TASK STATEMENT:
From the line containing "Task: Open the 2.7K reposts count" to the final line of the entries, copy each line exactly. Pictures stay out.

DATA RECORDS:
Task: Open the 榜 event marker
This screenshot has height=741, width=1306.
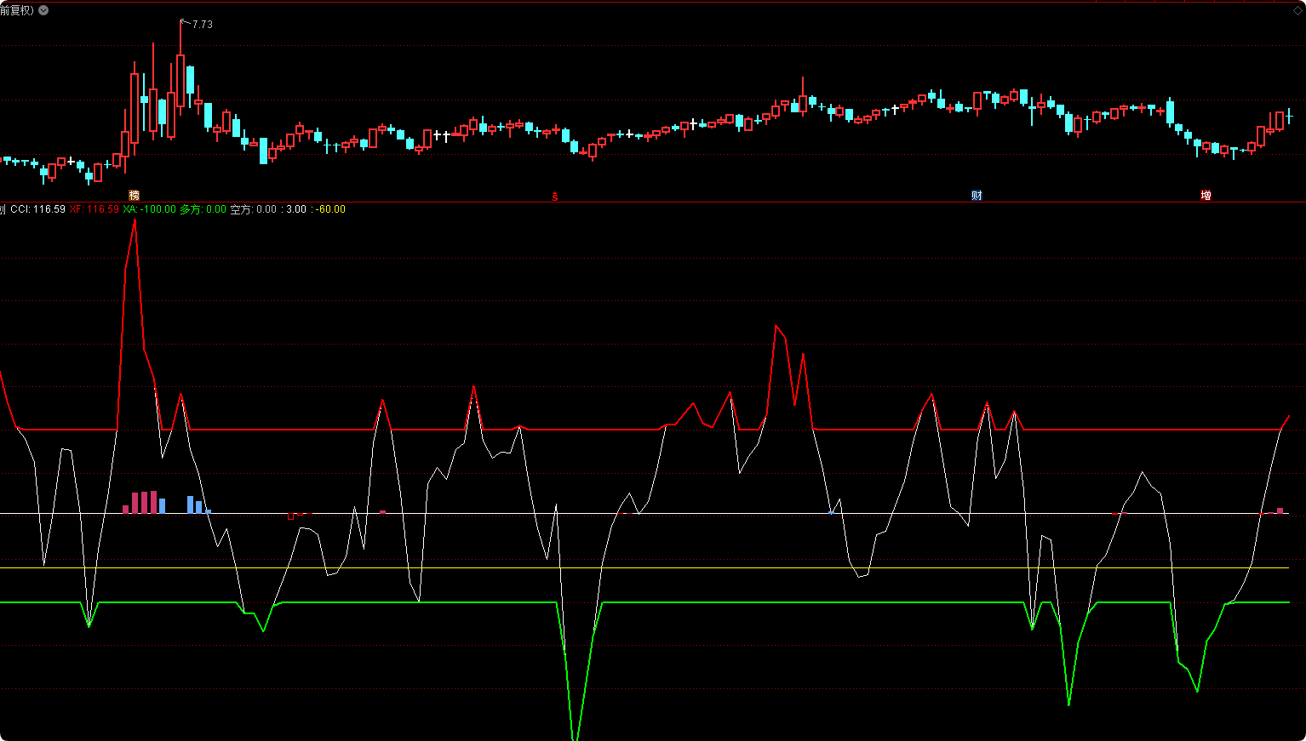Action: click(x=134, y=196)
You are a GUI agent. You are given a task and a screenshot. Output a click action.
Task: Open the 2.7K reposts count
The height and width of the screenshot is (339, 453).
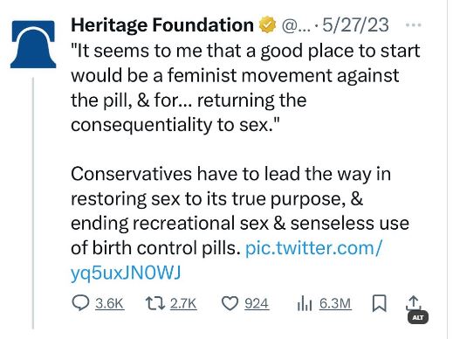(x=183, y=303)
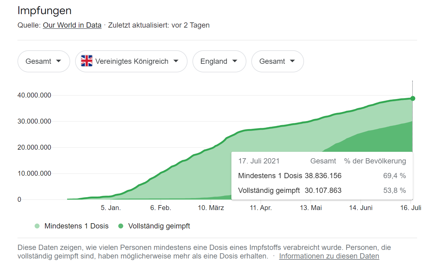Click the arrow in the England selector

coord(235,61)
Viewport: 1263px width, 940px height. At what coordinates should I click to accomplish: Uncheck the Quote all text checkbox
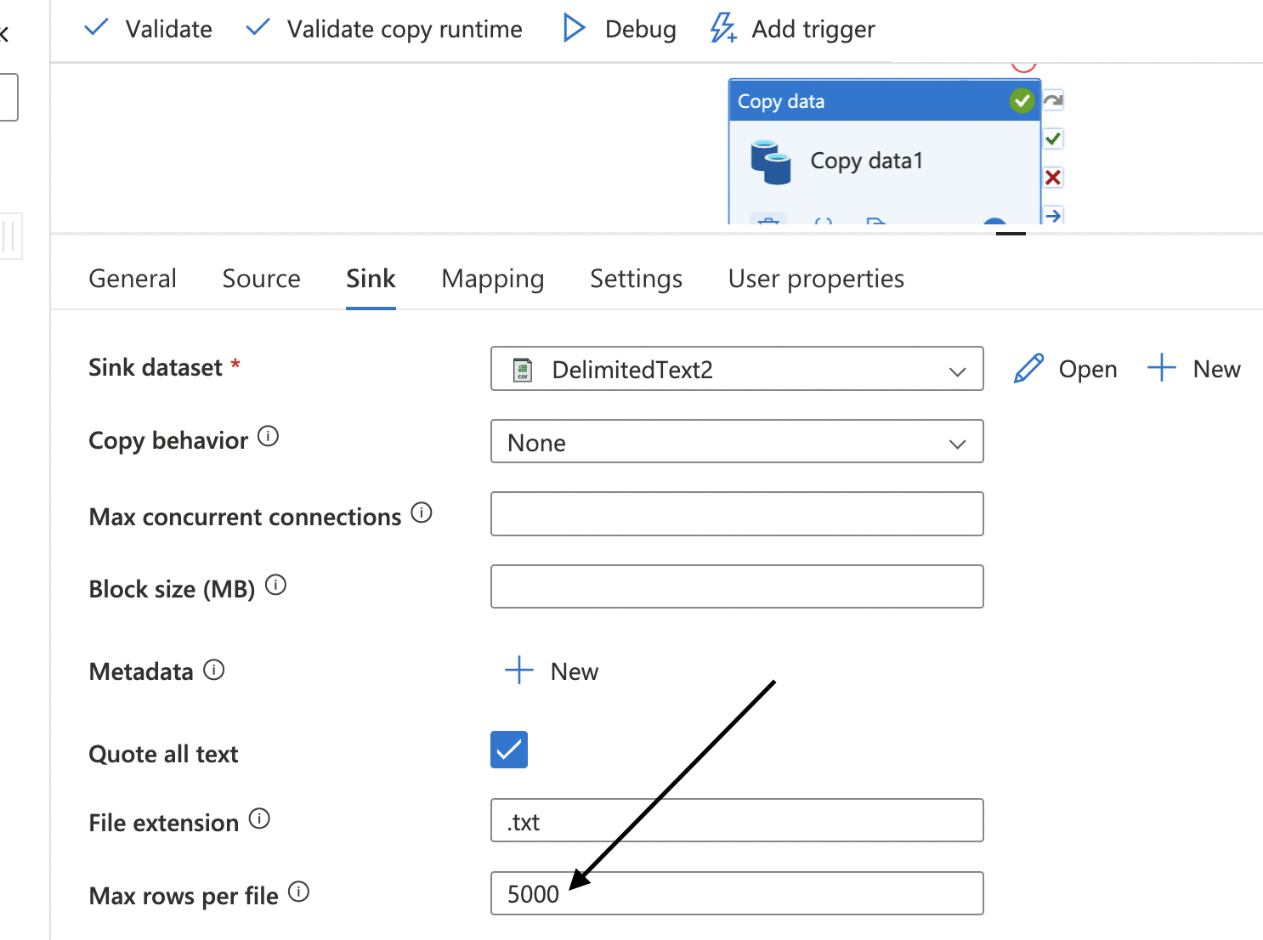[x=508, y=750]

TASK ANSWER:
Task: Open the 2.7K reposts count
The height and width of the screenshot is (339, 453).
(x=183, y=303)
Click the arrow in the England selector

coord(235,61)
Viewport: 1263px width, 940px height. At what coordinates should I click to accomplish: Uncheck the Quote all text checkbox
[x=508, y=750]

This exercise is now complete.